Keloid scar according to ICD 10 code is classified as a physiological phenomenon. This is the result of restoration of artificially deformed tissues. Often, scars heal and become invisible, but keloid scars have a distinct character and appearance.

A keloid is a dense growth that may externally resemble a tumor, characterized by the following features:

  • The scar is located outside the damaged area. Grows in a horizontal direction.
  • A keloid is a cicatricial scar characterized by acute pain and itching. A striking example is the feeling of skin tightening.
  • If over time it becomes practically invisible, then the colloidal one does not change color or size. This occurs because blood vessels grow inward.

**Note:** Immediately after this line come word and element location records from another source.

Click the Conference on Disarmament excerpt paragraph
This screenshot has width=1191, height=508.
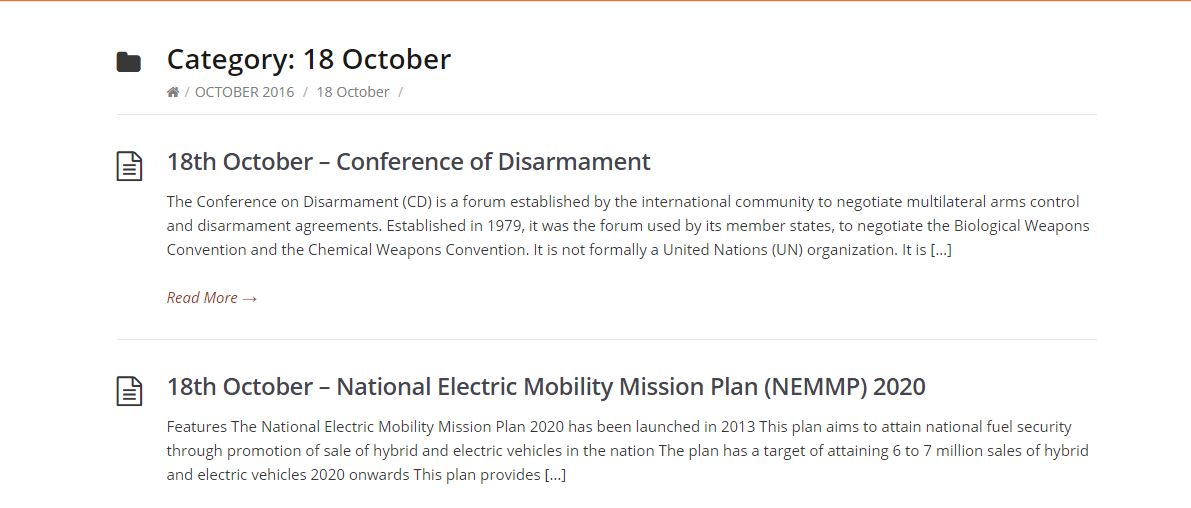628,226

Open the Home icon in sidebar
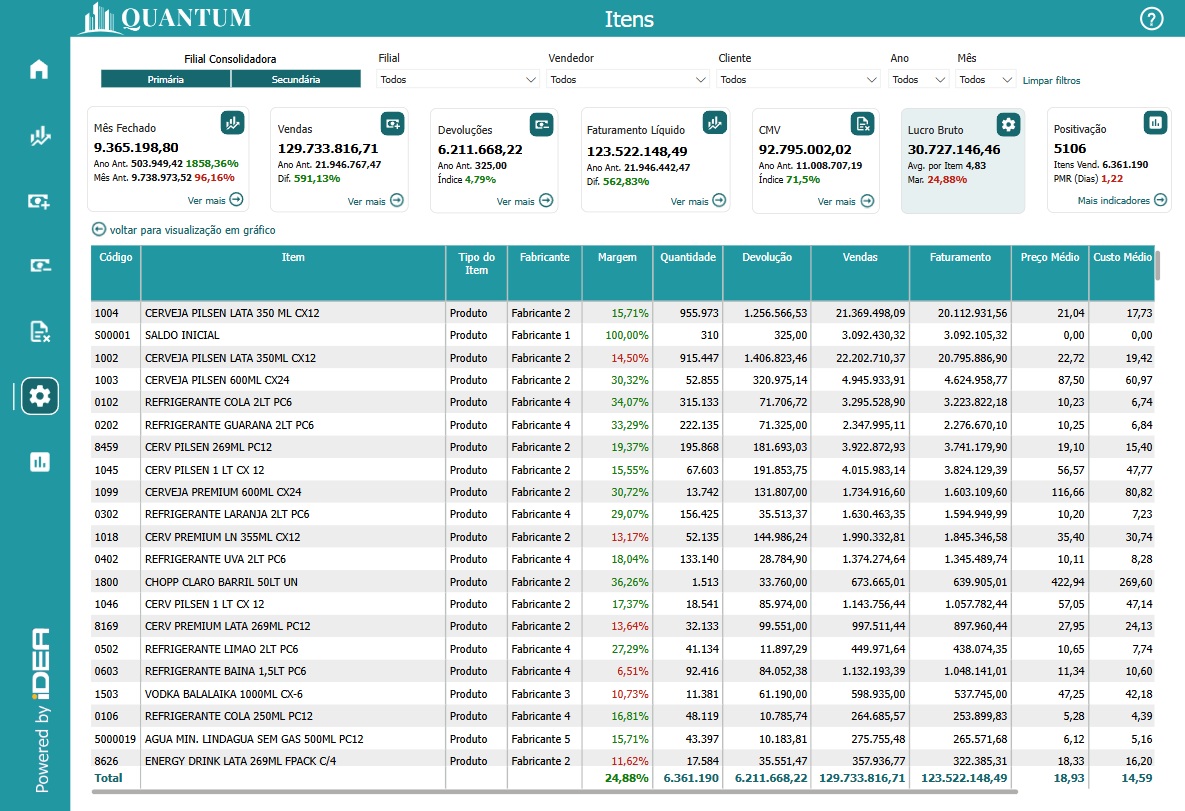coord(39,70)
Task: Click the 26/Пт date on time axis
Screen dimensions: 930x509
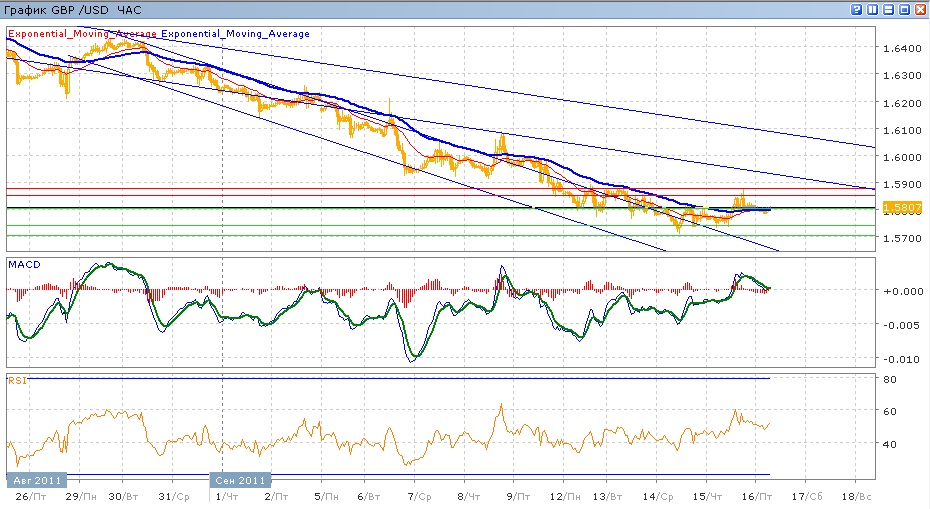Action: pos(31,496)
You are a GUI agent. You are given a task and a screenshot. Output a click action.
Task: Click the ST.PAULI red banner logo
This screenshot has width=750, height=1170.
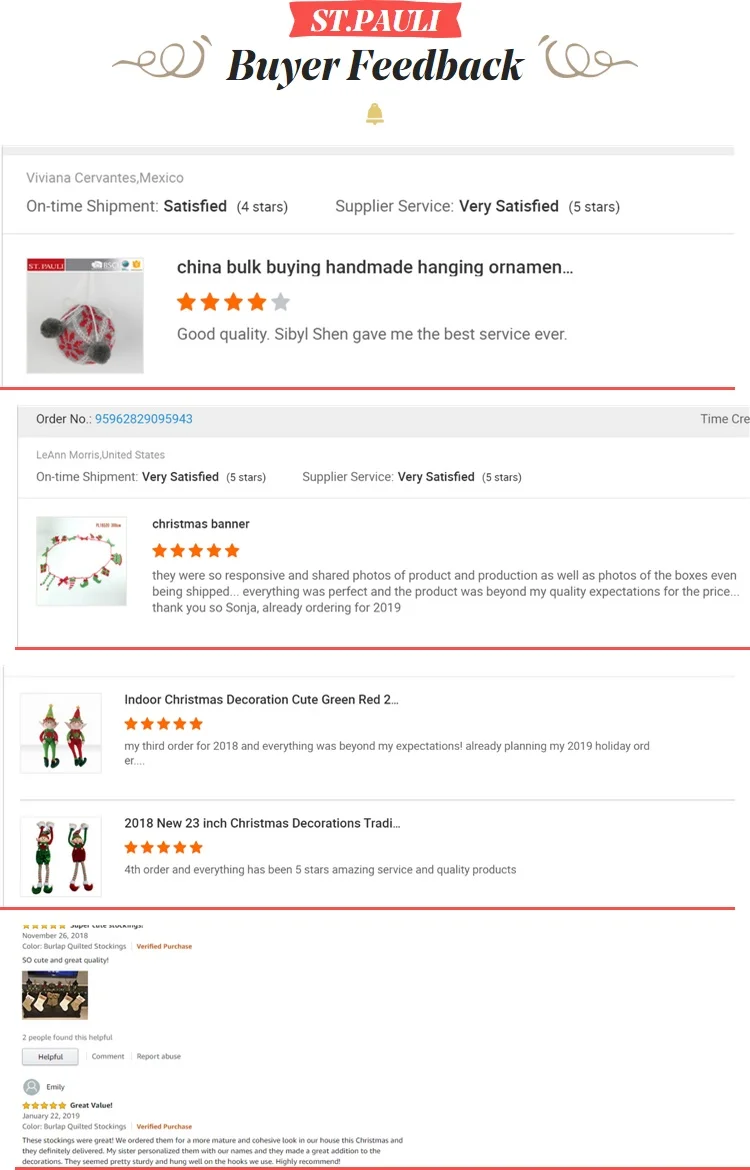375,21
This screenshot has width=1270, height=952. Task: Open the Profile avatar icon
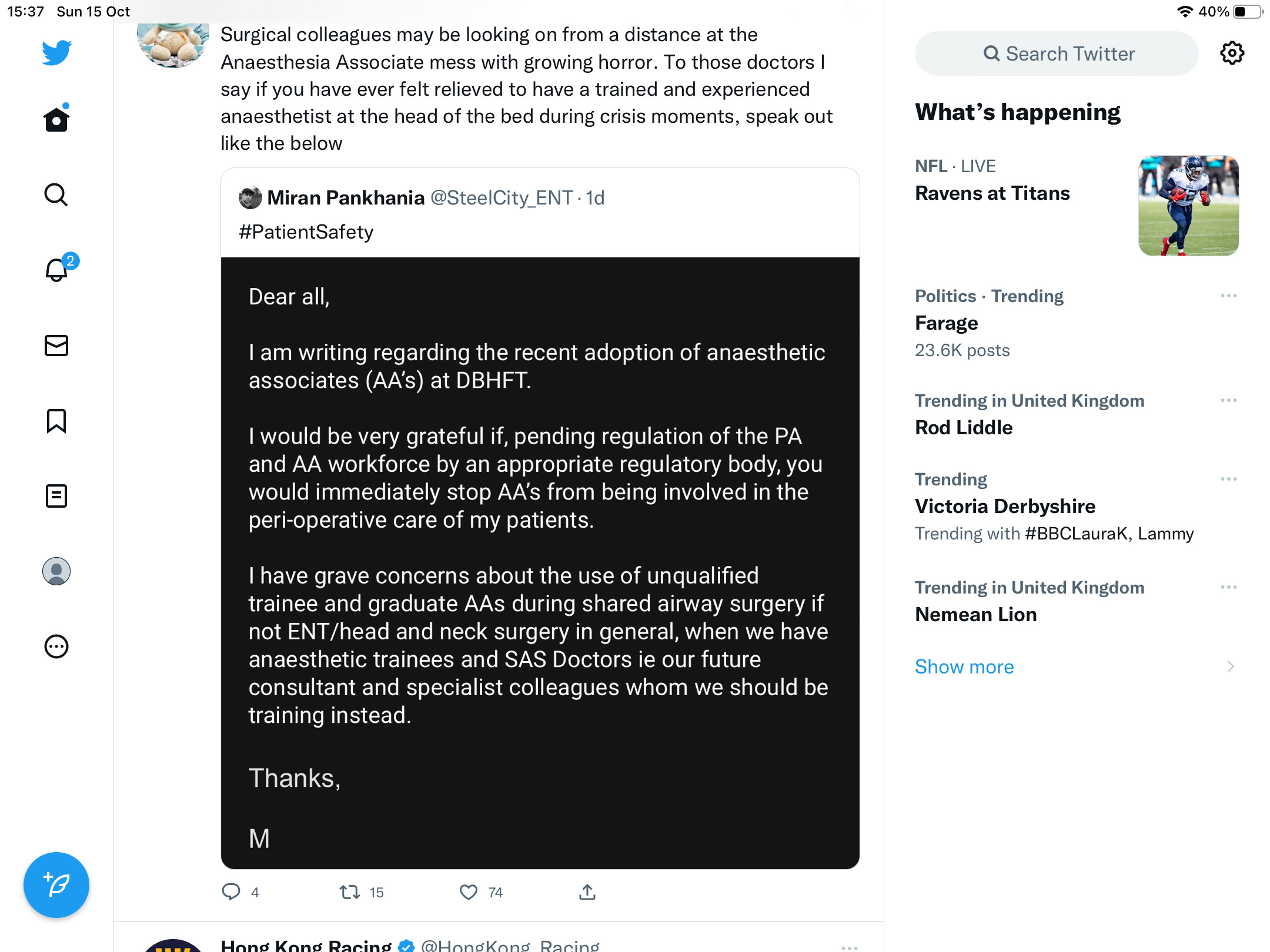tap(56, 571)
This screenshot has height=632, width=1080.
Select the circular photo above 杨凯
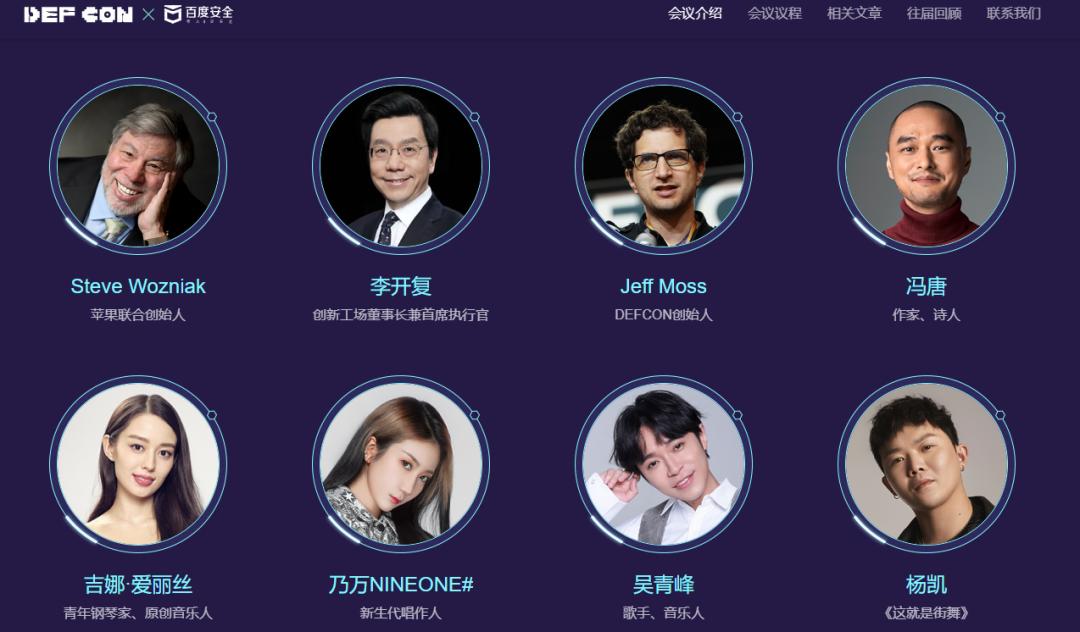[926, 463]
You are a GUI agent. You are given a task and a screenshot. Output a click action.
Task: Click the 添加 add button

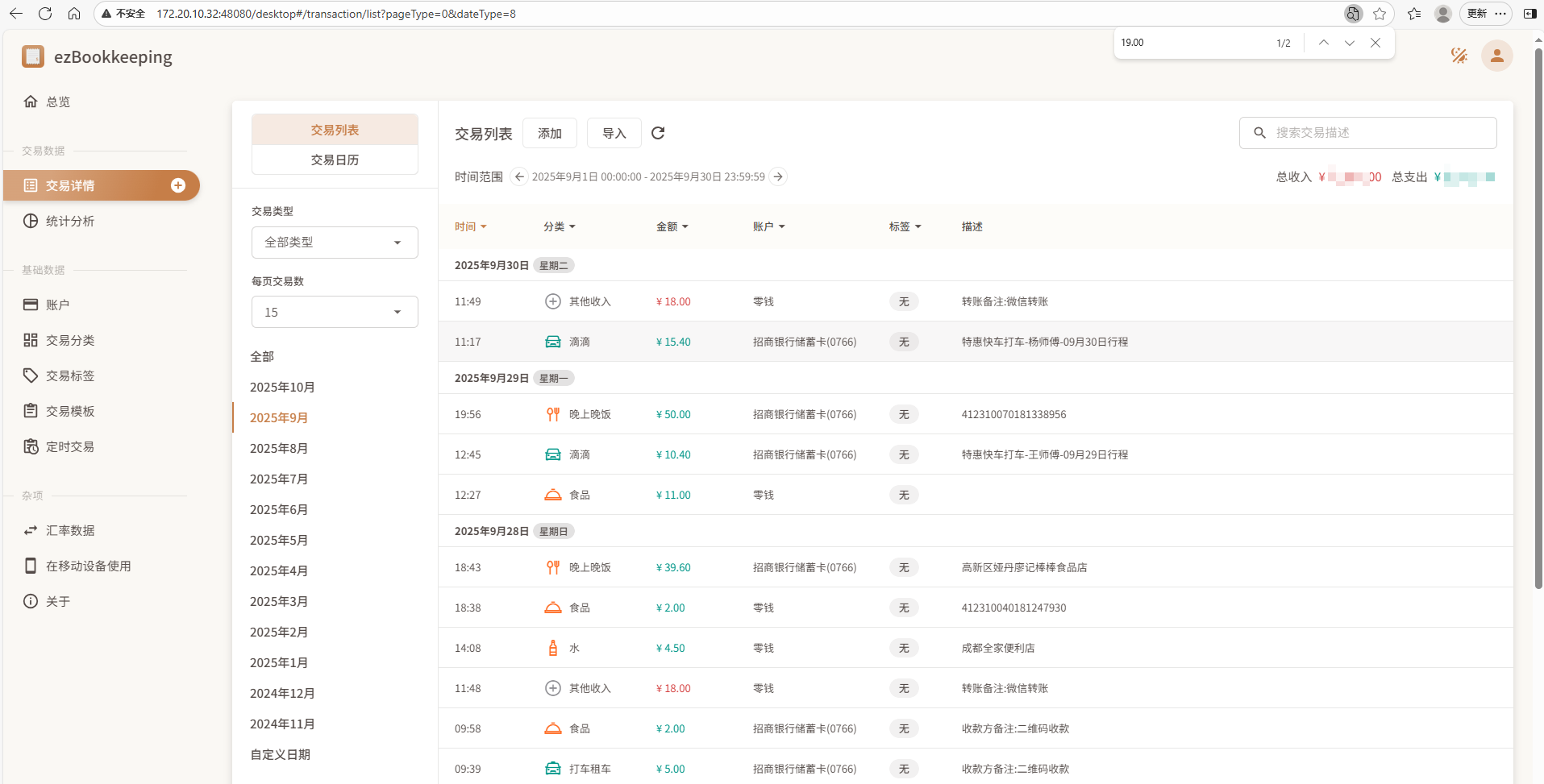tap(550, 133)
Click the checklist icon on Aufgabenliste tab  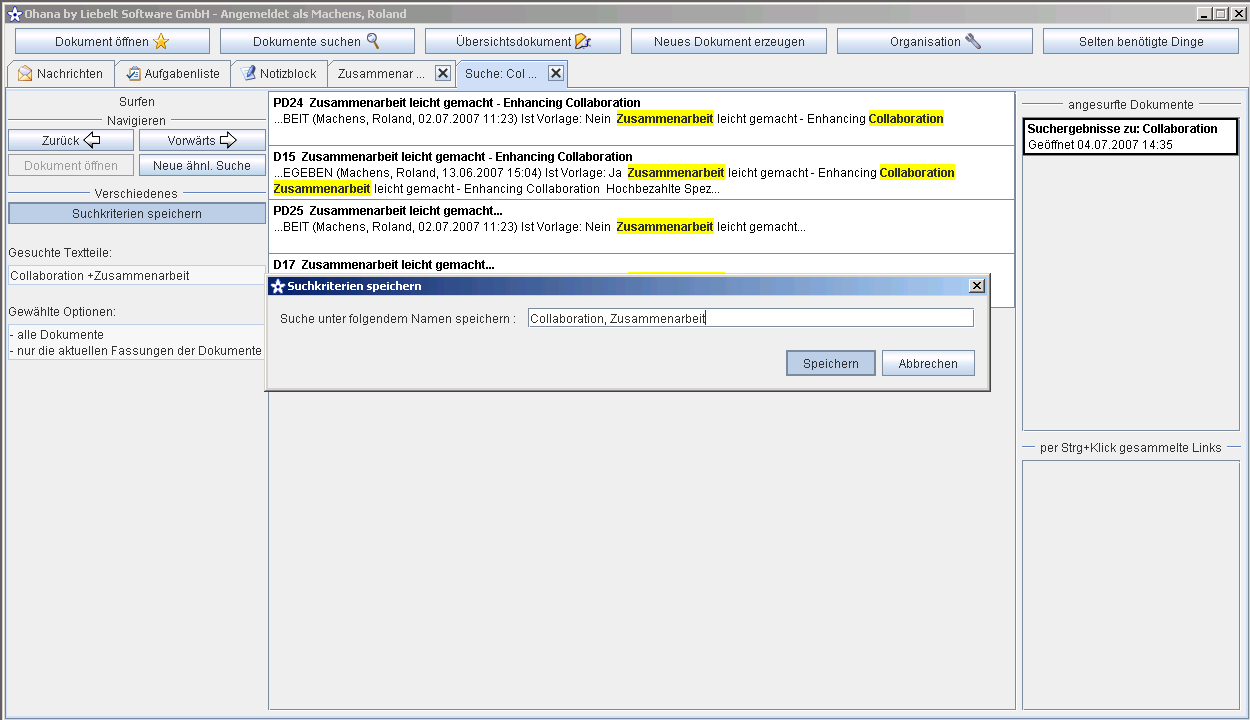coord(133,74)
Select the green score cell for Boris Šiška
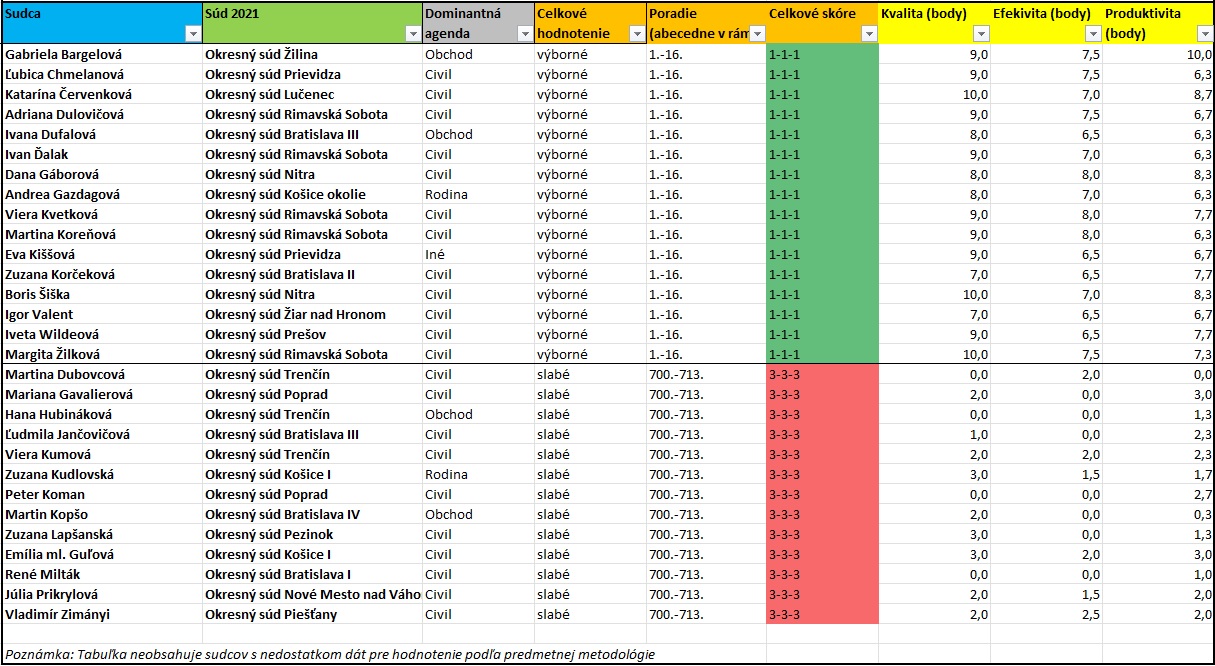The height and width of the screenshot is (666, 1215). [822, 294]
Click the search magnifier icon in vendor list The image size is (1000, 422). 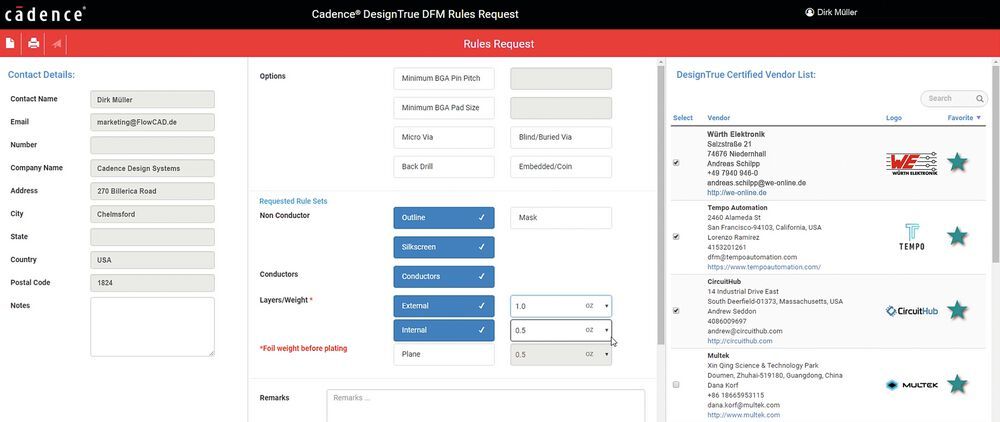tap(980, 99)
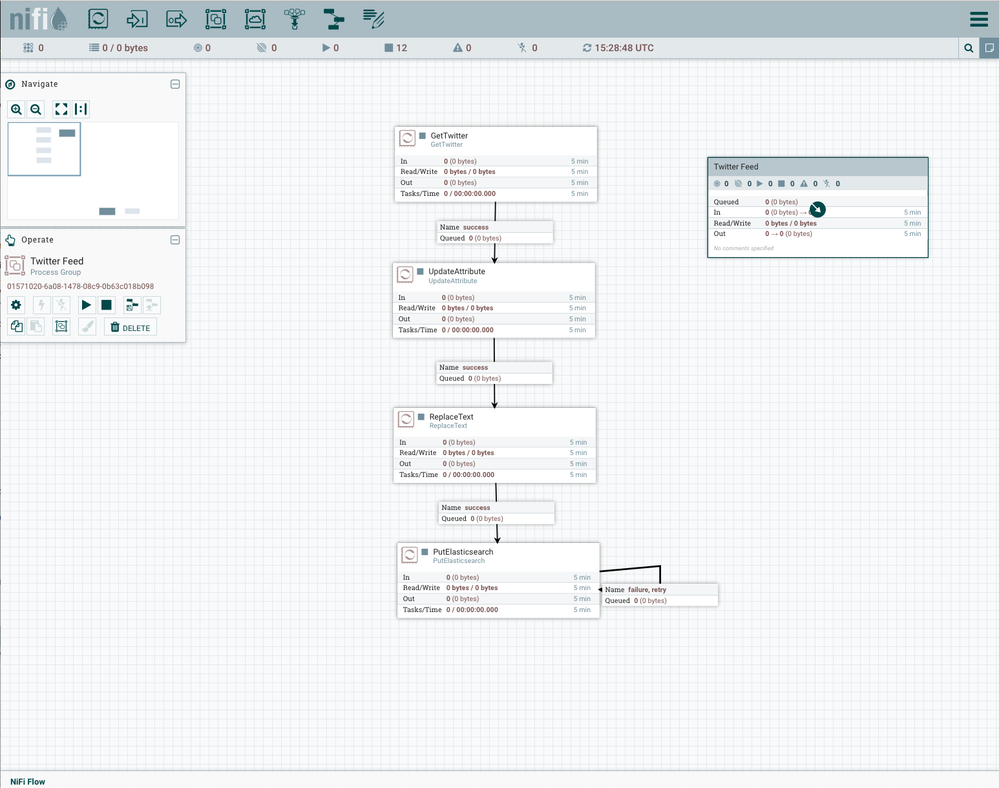The height and width of the screenshot is (788, 999).
Task: Collapse the Operate panel
Action: coord(175,240)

Causes and symptoms of formation

Even minor skin defects lead to the formation of painful scars. Among the main reasons are:

  • Self-treatment of wounds. If the edges of the incision are not connected correctly, the skin becomes deformed and illness cannot be avoided. This mistake can also be made by a doctor.
  • Keloid appears as a consequence of an infectious infection. Disinfection and the use of appropriate products are a prerequisite for safe wound treatment.
  • As confirmed by the ICD 10 code, it is formed after too much tension on the skin during suturing. This spoils the appearance initially and subsequently becomes a destructive factor.
  • Medical examinations identify keloids as a result of hormonal imbalance. Among the causes is immunodeficiency.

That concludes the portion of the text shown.